→ **Goal of the exercise**
Find every line below with the string "computer" and pick it out.
== Extracted information ==
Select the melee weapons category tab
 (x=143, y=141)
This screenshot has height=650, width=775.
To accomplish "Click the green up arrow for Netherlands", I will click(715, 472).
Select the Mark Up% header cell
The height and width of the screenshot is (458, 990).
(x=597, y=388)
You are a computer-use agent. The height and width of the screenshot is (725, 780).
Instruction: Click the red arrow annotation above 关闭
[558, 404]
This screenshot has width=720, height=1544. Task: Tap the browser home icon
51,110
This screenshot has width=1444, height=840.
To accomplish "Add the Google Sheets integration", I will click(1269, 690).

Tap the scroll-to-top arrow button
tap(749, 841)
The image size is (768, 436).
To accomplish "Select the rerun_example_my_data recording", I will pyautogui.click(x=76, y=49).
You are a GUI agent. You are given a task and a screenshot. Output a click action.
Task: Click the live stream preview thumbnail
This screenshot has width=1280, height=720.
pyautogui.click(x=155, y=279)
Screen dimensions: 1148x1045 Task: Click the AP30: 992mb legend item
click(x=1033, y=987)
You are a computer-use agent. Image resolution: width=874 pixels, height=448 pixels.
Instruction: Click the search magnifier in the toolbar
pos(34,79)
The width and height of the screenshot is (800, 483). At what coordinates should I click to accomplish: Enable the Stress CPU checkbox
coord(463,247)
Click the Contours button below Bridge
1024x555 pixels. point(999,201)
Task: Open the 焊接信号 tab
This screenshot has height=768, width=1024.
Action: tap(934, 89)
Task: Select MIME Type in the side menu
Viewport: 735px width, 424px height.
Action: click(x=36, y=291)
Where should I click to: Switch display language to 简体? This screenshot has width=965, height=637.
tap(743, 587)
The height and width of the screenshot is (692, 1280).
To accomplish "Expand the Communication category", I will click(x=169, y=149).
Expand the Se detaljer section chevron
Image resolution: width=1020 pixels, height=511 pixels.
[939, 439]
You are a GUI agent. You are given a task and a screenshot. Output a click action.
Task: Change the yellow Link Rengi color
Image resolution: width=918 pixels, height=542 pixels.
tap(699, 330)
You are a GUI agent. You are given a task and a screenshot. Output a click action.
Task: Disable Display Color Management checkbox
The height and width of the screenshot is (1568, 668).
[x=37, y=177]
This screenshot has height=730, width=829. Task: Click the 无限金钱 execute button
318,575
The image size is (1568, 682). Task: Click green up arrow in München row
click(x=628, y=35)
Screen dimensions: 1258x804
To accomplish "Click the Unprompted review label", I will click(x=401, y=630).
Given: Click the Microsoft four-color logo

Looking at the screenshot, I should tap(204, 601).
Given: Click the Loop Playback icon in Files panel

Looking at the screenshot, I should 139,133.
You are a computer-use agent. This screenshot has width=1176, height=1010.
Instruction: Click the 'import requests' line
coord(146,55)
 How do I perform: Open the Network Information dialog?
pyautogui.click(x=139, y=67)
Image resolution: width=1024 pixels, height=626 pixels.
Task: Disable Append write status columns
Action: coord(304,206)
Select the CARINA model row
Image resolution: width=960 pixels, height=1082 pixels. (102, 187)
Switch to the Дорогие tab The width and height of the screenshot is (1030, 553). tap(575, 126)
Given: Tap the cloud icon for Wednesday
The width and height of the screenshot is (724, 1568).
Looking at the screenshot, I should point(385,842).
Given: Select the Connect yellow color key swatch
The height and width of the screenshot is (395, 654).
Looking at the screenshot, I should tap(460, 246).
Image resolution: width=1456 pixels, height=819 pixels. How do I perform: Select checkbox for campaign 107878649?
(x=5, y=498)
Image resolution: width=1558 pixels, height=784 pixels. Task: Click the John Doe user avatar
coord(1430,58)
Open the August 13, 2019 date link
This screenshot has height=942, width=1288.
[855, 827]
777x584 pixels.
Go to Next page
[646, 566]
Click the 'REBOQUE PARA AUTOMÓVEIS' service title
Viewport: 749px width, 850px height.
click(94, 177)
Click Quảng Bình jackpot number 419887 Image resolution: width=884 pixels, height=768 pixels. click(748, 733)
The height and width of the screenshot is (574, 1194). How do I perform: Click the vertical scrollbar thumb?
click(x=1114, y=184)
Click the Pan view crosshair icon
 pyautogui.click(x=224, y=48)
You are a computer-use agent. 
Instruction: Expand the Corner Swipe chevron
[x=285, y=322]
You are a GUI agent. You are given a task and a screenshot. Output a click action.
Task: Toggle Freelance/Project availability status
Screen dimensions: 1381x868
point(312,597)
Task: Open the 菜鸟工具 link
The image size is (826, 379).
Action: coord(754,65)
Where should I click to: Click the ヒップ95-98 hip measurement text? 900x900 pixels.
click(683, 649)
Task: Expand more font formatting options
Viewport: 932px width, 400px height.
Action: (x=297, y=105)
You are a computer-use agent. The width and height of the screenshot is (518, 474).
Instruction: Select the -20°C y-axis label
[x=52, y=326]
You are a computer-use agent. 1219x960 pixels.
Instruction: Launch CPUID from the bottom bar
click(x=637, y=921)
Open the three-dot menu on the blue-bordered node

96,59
===
→ **Response to the task**
You are a computer-use agent. The height and width of the screenshot is (725, 780).
You are a computer-use agent. Image resolution: width=874 pixels, height=448 pixels.
You are a computer-use agent. This screenshot has width=1176, height=1010.
You are a computer-use agent. 
You are a computer-use agent. The width and height of the screenshot is (518, 474).
You are a computer-use agent. 1219x960 pixels.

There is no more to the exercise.